BRUCE Robertson, beef farmer from Burrell Creek – community hall, one house and a phone box – notched up another win against the electricity juggernauts this week.
Readers may recall that Robertson – a critic of ”gold-plating”, or excess spending by the networks, which drives up our power bills – had been threatened with a lawsuit by Grid Australia.
The contretemps harks back to early last year when Transgrid unveiled plans to run a column of 330,000 volt coat-hangers up the valley near Robertson’s farm. Robertson accused them of gold-plating. They muscled up and threatened to sue him.
But there was a slight hitch. Grid Australia is a peak body, a front for the state transmission giants. And governments should hardly be suing their own citizens.
Robertson declined to be muzzled anyway. That was the slight hitch. A more glamorous hitch was to come.
A search of the ASIC database showed the ABN number for Grid Australia Limited was registered to a Daniel Rosenberg of Caulfield South in Melbourne. Born Israel 1974, Rosenberg was sole shareholder of Grid Australia, and its sole director.
Vainly pining for a Mossad connection, we tracked him down. No, Danny, a graphic designer by trade, had never heard of Transgrid, nor SP-Ausnet, ElectraNet, Powerlink, Transend Networks or Western Power for that matter, or their lawyers Ashurst.
”I’m Grid Australia. That’s my company,” said the real chairman of Grid Australia, sporting his funky white-rimmed glasses. ”You say that someone is using my actual ABN number?”
The Bruce and Goliath story had its denouement this week when the Australian Energy Regulator condemned Transgrid for its Stroud to Lansdowne transmission line.
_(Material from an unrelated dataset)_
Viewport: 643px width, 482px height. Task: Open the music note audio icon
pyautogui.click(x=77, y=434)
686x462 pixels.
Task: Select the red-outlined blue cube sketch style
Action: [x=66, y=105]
There was no justification for the $160 million project, said the AER.
It followed admissions in January in a NSW report that it was, ”difficult to gain a complete understanding of the reasons for the promotion of a 330kV solution”.
Gold-plating is no conspiracy theory. The question is: how many billions have been sunk around the country in these souped-up projects?
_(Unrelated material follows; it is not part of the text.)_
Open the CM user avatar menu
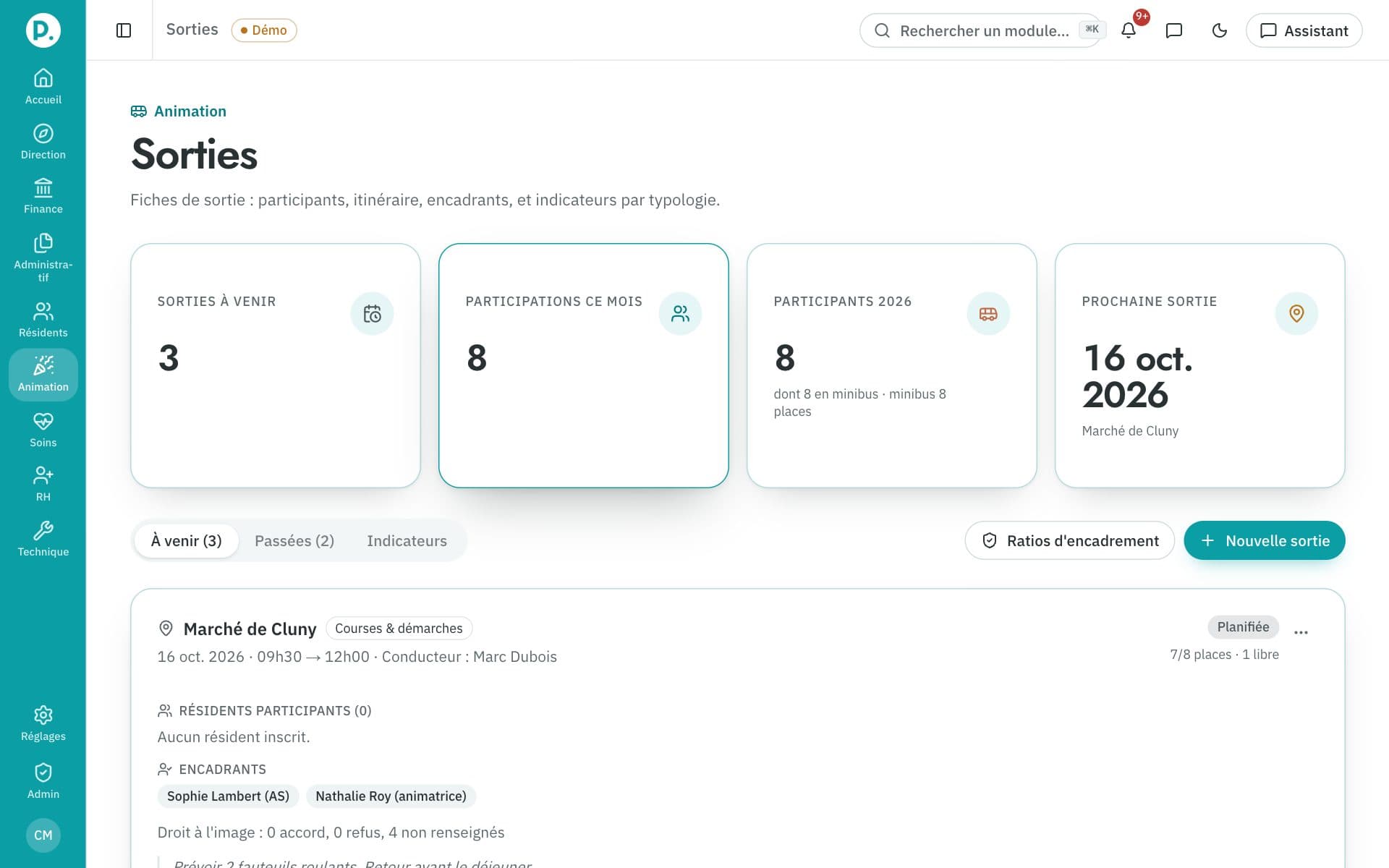The width and height of the screenshot is (1389, 868). (43, 835)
The structure of the business is the fatal flaw. Thanks to their ”regulated-return” model, the more the networks build – and the more they spend – the higher their financial return. Like the investment adviser on a cut of a client’s gross assets, the temptation to leverage is too high. Like liquidators and lawyers, these guys can set their own prices. For consumers, it’s deadly.
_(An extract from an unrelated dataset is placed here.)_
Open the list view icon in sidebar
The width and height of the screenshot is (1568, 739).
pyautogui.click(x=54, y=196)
Sensis-tive time at Telstra
TELSTRA, like the banking and supermarket cartels, may soon encounter the paradox of success. Such may be an exotic experience for the lumbering telco but Telstra is braining it right now at the expense of its rivals Optus and Vodafone.
It signed up 600,000 new mobile contracts in the last half year (it counts each SIM) and 80,000 internet customers. Tearing up his rivals’ market share is a good look for Telstra chief David Thodey but the price of success may be heightened political sensitivity, even the spectre of further regulation.
Vodafone announced a new call centre in Tasmania yesterday, albeit spurred on by government handouts. While this will create 750 jobs on the Vodafone Isle, Telstra is busy ”offshoring” 400-odd Sensis jobs to the Philippines or India.
Sensis originally proposed 200 jobs go and put this to the Telstra board in late November but Telstra rejected it and a subsequent proposal with a higher figure. Despite cries by Sensis executives that a move to offshore 391 jobs and cut the rest of staff might damage customer service, Telstra implored them to ”do better”. With a gun to their head they came back with the 648 job cuts that were announced late last week.
There is now a mutinous passion in senior sales ranks. The pressure has been on Sensis since the directories business came under attack from Google – yes, that’s the Google Australia that paid a $74,176 tax last year on its $1 billion revenue, well in excess of the salary of a Filipino call centre operator.
Sensis still throws off $390 million in profits. In recognition that speaking to an Aussie has a value, Sensis is keeping its ”account managers” for those customers who spend more than $40,000 a year with them in Australia.